Perhaps no female protagonist in TV is more troubled than Robin Griffin, the Australian police detective played by Elisabeth Moss in Jane Campion’s Top of the Lake, which began its second season on SundanceTV on Sept. 10 and comes to CBC on Oct. 25. (The season’s full title is Top of the Lake: China Girl.)
Robin returns to the Sydney police department (after solving a case while on vacation in New Zealand in Season 1) and, while looking into the murders of Asian prostitutes, confronts institutional sexism and indifference that exacerbate the depression she suffers as a result of having been raped as a teenager. She’s also saddled with mother-guilt, having given up the child born after the rape. In classic female-noir fashion, her personal demons both hinder her investigation and give her the empathy and insight she needs to pursue it.
Ten Days in the Valley, Liar and Top of the Lake all use genre-based mystery plots to examine predicaments and pressures that real-life women experience every day, and it may seem backward or reductive to group them on the basis of their problematic heroines.
But it makes sense when you consider there are no comparable male characters.

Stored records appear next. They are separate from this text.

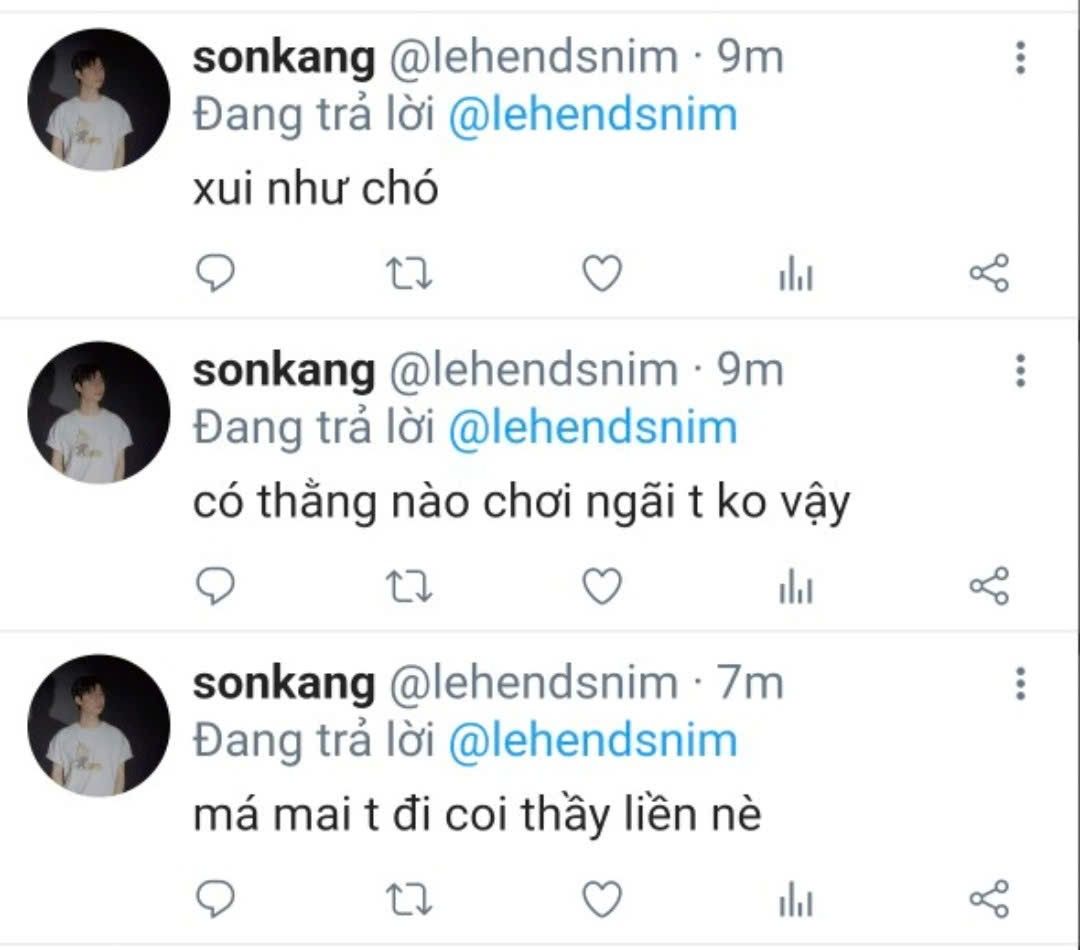Open sonkang profile name on 7m tweet

click(284, 684)
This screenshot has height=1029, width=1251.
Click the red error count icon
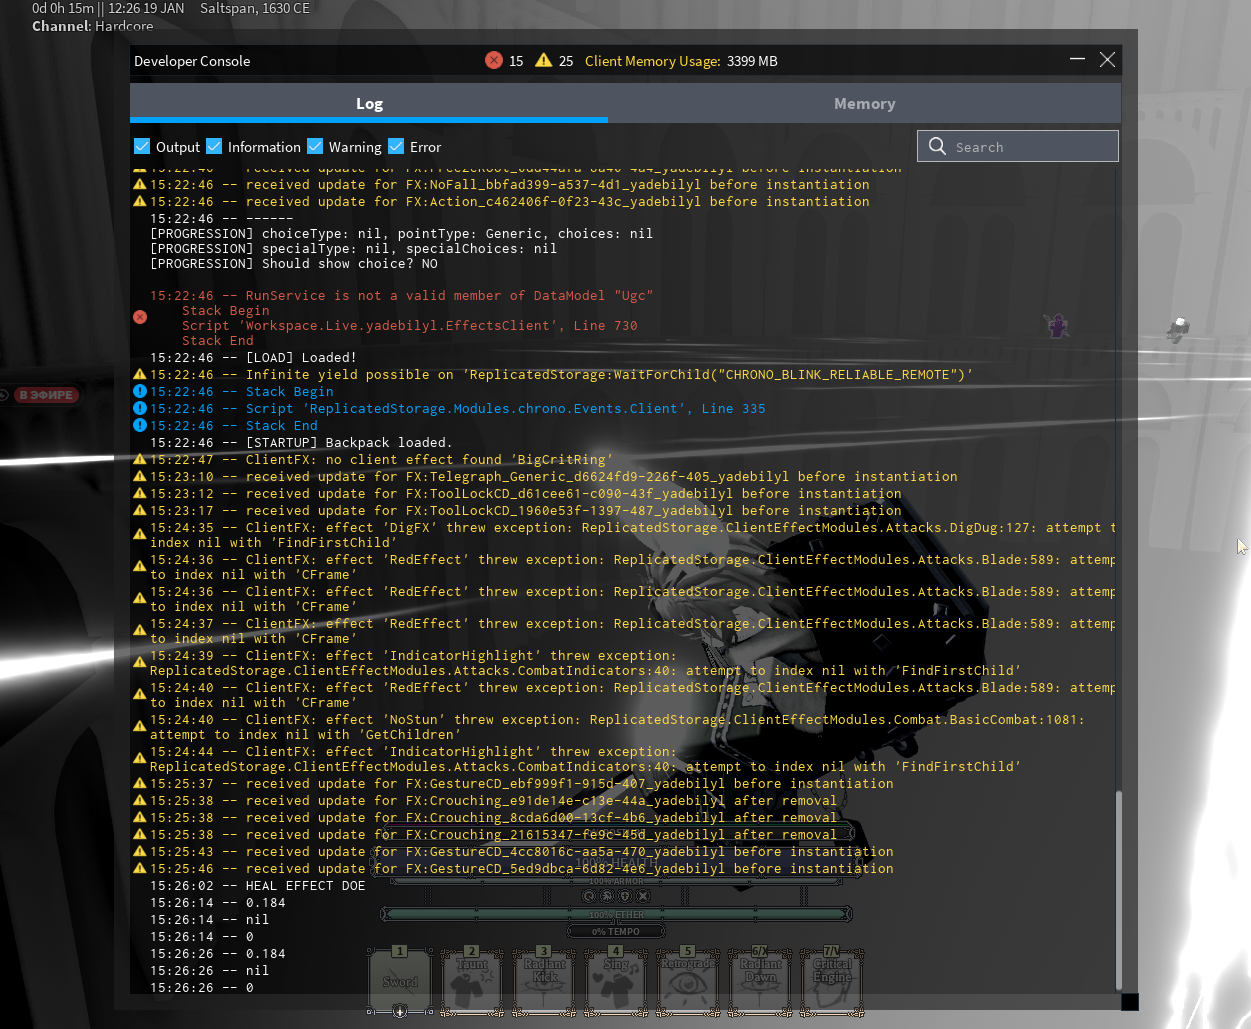pyautogui.click(x=494, y=61)
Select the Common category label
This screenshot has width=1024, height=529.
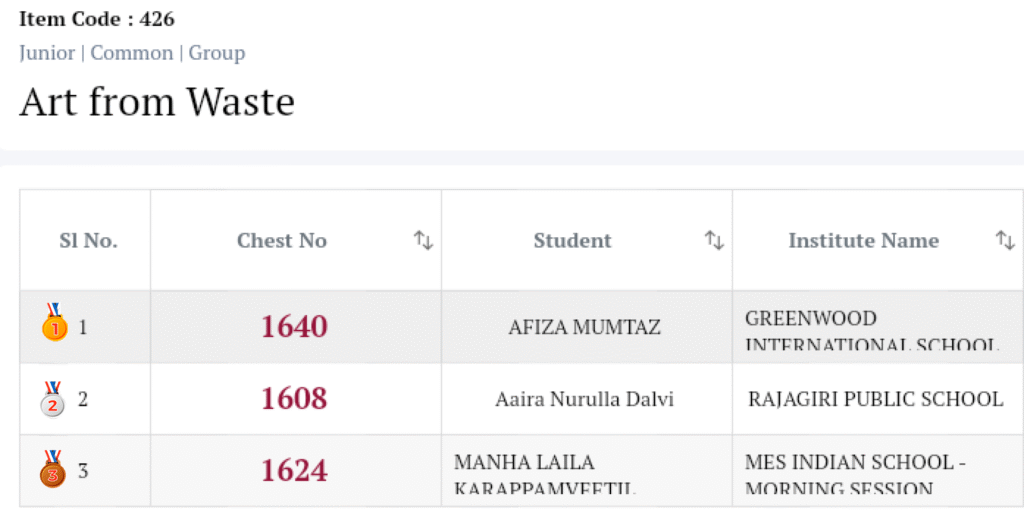(132, 53)
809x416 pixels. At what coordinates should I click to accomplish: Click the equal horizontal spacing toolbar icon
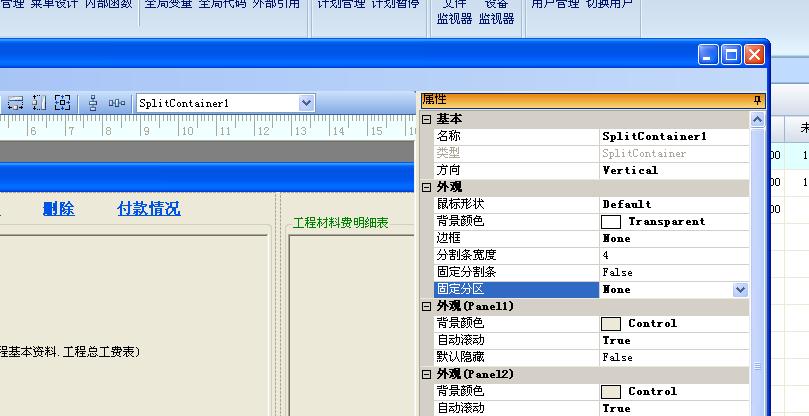tap(117, 103)
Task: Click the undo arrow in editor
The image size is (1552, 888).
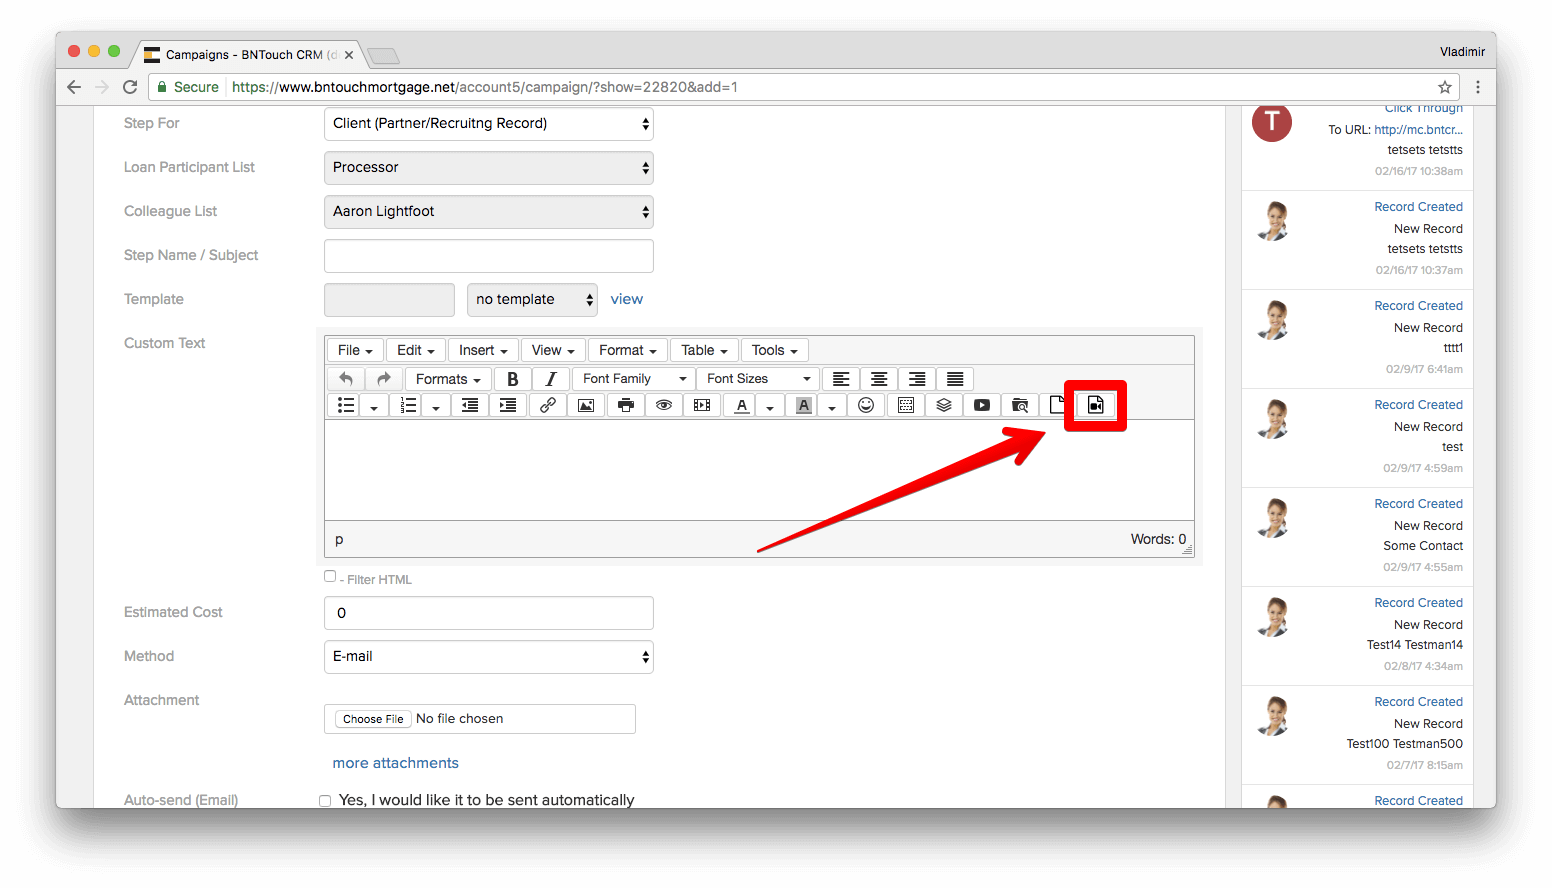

Looking for troubled male leads in the fall’s new dramas, there’s the brilliant autistic surgeon of The Good Doctor on ABC and CTV, and the brilliant, bereaved entrepreneur of Wisdom of the Crowd on CBS and Global. Each exists largely above reproach, battling demons that were forced on him.
When a male character has issues, they’re much more likely to be addressed through comedy, where judgment is suspended in the name of likability. The fall schedule is full of new comedies featuring men whose foibles and deficiencies are played for laughs: 9JKL, Ghosted, Me Myself & I, Kevin (Probably) Saves the World.